Mechanism of oxidative stress promoting vascular calcification in diabetes. In the environment of diabetes, AGEs bind to advanced glycosylation receptor (RAGE), which activates NF-kB and promotes vascular calcification by enhancing the expression of VEGF, VCAM-1 and other genes. PKC pathway increases ROS level of endothelial cells by reducing NO production.Oxidative stress promotes VC by activating p21, JNK, p38 and NF-kB. ROS excess inhibits insulin gene transcription by opening ATP-sensitive K+channels, thus inhibiting insulin production and secretion.
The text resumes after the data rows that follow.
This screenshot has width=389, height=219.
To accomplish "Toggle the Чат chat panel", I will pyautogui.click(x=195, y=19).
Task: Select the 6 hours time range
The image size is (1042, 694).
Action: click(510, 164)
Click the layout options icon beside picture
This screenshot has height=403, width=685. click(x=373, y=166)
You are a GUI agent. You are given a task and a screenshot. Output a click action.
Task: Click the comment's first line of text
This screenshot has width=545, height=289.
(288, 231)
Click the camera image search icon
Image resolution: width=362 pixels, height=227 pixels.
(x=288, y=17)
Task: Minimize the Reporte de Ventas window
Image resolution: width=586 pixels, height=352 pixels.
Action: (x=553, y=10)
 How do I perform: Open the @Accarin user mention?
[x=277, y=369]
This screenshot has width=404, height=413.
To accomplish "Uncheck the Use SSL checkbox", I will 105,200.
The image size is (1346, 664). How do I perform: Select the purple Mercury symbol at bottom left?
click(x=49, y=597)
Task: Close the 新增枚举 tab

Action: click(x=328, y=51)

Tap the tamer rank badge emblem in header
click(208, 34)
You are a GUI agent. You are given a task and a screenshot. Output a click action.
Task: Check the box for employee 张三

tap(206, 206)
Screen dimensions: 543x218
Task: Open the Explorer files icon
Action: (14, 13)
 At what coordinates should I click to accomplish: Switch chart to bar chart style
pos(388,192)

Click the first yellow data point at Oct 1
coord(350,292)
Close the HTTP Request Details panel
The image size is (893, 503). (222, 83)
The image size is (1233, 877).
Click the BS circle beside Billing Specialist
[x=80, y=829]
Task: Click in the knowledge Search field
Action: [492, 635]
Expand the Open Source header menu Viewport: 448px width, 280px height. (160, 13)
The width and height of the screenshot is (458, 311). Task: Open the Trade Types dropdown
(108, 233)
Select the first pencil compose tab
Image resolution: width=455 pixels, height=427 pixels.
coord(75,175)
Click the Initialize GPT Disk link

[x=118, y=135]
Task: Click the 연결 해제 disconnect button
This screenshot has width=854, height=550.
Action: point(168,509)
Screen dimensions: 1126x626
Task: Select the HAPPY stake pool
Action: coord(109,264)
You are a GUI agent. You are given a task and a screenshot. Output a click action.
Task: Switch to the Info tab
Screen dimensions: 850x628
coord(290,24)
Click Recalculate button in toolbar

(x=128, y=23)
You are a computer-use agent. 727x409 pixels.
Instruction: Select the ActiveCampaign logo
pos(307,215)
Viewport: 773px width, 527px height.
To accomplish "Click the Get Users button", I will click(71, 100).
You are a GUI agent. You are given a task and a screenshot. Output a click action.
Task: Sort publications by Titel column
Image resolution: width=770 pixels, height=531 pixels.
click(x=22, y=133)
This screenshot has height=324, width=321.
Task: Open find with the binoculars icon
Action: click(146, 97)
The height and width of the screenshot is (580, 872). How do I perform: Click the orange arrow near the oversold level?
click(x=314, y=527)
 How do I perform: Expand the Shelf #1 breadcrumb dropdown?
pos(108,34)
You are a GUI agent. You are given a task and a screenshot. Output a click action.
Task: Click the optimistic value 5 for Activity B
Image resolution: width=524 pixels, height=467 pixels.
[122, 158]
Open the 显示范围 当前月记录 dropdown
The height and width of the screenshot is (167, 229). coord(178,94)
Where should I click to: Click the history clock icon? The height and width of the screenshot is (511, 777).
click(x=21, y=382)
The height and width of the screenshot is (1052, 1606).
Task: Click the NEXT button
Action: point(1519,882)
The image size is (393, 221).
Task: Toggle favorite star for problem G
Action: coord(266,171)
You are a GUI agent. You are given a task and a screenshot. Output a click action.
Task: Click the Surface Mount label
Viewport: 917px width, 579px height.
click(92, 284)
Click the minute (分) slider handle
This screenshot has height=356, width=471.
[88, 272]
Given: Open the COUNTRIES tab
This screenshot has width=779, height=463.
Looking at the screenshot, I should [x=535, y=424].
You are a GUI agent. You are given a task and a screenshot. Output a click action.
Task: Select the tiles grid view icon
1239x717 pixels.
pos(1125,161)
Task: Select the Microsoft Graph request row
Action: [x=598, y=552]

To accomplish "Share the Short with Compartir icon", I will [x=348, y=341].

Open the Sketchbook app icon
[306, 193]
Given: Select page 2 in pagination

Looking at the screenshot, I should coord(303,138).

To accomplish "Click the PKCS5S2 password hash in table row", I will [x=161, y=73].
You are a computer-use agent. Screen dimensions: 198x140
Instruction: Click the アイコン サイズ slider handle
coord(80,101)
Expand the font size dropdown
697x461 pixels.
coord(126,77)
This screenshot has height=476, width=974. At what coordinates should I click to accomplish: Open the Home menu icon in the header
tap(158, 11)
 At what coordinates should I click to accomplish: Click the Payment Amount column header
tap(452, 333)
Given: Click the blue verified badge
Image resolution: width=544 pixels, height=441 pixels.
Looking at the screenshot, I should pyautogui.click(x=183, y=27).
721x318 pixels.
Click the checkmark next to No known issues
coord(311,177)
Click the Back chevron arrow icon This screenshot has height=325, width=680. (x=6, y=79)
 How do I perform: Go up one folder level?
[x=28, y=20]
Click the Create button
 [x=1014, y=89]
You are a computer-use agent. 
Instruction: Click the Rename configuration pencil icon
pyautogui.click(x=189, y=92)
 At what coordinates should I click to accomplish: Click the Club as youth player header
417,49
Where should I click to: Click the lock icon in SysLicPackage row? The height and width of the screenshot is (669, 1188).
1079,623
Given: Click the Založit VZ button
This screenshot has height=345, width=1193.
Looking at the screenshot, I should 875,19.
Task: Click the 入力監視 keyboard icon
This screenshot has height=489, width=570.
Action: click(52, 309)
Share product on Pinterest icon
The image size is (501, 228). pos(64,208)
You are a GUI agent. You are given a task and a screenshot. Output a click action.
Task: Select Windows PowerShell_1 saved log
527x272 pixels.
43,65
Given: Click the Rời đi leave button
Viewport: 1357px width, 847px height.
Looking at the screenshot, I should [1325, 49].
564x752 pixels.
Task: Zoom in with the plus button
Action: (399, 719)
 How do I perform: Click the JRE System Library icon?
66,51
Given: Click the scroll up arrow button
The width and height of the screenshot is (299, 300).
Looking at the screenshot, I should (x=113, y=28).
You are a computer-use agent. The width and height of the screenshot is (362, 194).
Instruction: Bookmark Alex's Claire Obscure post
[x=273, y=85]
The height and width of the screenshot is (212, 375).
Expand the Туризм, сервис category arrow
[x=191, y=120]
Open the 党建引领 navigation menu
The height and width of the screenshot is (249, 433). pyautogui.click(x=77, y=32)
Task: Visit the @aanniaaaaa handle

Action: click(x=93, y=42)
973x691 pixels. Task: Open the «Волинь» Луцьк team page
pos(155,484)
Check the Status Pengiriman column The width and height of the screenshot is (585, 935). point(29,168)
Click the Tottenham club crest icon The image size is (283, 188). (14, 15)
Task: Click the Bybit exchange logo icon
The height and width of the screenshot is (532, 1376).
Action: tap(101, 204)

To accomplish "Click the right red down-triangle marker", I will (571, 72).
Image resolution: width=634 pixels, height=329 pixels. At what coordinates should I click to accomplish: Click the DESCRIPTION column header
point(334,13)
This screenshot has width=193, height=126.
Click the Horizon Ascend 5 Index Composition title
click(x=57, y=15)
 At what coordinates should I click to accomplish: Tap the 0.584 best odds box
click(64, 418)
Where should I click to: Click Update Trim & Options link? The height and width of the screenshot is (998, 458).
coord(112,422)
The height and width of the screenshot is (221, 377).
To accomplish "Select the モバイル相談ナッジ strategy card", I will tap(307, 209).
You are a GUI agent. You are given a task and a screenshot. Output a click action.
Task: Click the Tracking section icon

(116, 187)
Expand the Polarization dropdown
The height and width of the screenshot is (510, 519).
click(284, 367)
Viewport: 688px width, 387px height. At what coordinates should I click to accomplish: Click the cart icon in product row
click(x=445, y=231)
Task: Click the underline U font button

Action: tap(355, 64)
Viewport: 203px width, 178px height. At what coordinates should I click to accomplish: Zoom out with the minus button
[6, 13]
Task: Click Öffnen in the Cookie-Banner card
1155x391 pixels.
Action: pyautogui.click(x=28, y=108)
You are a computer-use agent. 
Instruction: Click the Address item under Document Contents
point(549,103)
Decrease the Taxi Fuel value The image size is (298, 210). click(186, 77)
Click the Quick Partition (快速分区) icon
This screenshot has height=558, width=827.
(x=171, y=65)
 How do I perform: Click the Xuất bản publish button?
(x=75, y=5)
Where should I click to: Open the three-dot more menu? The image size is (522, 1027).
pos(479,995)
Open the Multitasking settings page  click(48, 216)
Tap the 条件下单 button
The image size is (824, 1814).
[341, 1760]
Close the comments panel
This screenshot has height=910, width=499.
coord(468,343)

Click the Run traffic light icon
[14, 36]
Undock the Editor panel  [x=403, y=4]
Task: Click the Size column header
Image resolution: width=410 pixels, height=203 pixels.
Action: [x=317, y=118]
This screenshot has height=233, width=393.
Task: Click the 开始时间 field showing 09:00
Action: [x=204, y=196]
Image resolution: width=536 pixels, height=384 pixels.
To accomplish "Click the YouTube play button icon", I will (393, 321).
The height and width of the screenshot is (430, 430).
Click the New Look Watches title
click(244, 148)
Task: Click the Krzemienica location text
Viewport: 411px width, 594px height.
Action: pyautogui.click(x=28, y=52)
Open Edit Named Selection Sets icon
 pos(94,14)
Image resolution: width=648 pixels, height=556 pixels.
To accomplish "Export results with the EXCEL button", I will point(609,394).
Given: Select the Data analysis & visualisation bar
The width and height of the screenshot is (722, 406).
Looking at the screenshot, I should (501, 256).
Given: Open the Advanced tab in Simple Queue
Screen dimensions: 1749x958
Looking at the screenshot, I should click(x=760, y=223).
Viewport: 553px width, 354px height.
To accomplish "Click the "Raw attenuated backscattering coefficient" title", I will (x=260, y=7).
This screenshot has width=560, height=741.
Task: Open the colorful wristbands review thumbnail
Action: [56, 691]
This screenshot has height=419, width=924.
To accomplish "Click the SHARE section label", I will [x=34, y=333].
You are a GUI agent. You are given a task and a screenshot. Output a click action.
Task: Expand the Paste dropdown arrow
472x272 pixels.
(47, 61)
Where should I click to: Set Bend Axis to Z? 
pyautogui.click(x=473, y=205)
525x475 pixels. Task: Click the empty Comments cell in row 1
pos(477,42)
Oxidative stress promotes VC by activating p21, JNK, p38 and NF-kB. Upregulation of SIRT1 in VSMC leads to downregulation of endoplasmic reticulum (ER) stress signal transduction components, regulating SIRT1 and ER stress signals to inhibit arterial calcification in CKD. Graphics by Figdraw.

Figure 2

Mechanism of calcium and phosphorus imbalance in chronic kidney disease. (A) In the environment of chronic kidney disease, the decline of renal function leads to the dysfunction of P excretion and the increase of serum Pi level, and the decrease of 1.25(OH)2D3 secretion leads to the decrease of serum Ca level. At the same time, renal injury changes the intestinal microenvironment and reduces the absorption of Ca. In addition, in the environment of chronic kidney disease, hyperparathyroidism and increased PTH levels can not only promote the activity of osteoblasts and osteoclasts, thereby promoting calcification, but also increase the serum Pi level and promote changes in the intestinal microenvironment. (B) PTH, FGF-23, Klotho, and 1,25D have feedback loops to maintain calcium and phosphorus homeostasis. (C) In the environment of chronic kidney disease, the hormone levels of PTH, 1,25D and FGF-23 are dysregulated, thereby increasing the osteogenic activity of osteoclasts and promoting vascular calcification. Graphics by Figdraw.

Figure 3

Uremic toxin and intestinal flora disorder. Lipopolysaccharide and short chain fatty acid imbalance, promote intestinal flora disorder, promote intestinal microorganisms and uremic toxins to destroy intestinal barrier. Uremic toxins such as IS increase TNF-α and IL-6, leading to an increased inflammatory state by promoting oxidative stress. Graphics by Figdraw.